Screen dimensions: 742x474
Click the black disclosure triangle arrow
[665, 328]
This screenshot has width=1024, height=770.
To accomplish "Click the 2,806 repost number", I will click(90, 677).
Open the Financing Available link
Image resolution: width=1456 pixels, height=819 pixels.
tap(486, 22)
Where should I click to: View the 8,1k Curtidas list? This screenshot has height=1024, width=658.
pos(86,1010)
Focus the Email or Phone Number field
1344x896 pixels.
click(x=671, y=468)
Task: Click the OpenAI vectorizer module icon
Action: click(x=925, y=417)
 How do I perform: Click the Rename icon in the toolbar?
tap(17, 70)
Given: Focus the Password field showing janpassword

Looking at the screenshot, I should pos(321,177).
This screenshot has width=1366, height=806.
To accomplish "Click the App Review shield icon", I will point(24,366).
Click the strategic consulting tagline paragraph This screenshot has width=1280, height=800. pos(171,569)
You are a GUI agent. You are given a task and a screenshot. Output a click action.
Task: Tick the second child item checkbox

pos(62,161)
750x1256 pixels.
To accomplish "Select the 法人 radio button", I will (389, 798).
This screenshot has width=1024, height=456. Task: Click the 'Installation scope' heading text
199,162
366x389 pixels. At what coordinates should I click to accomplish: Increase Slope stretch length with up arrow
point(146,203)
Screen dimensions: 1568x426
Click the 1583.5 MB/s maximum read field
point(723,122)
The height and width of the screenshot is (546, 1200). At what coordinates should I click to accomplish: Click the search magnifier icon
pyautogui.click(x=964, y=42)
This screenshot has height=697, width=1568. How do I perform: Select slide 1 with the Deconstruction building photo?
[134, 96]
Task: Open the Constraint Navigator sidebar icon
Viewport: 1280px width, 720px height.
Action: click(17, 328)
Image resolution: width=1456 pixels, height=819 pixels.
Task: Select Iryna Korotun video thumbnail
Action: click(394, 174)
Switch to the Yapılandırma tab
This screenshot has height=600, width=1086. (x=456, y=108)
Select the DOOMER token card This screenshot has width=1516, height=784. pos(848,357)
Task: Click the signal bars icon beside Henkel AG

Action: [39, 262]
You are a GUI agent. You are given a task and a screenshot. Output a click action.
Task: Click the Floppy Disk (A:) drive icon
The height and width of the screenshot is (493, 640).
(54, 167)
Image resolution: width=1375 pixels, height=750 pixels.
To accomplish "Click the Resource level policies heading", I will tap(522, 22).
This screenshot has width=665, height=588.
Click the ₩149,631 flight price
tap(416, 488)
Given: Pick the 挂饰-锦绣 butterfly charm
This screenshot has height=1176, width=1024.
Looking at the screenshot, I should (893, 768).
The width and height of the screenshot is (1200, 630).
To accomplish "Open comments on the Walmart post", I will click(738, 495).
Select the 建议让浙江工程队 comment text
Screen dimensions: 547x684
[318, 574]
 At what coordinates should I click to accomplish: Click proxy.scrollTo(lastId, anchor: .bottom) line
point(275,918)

- Exercise -
Copy only this part of the entries above: the line with "366x389 pixels. At", the line with "Task: Open the", and the lines between, all exactly as written.

- Solution to this problem -
366x389 pixels. At what coordinates should I click to accomplish: Increase Slope stretch length with up arrow
point(146,203)
Screen dimensions: 1568x426
Click the 1583.5 MB/s maximum read field
point(723,122)
The height and width of the screenshot is (546, 1200). At what coordinates should I click to accomplish: Click the search magnifier icon
pyautogui.click(x=964, y=42)
This screenshot has height=697, width=1568. How do I perform: Select slide 1 with the Deconstruction building photo?
[134, 96]
Task: Open the Constraint Navigator sidebar icon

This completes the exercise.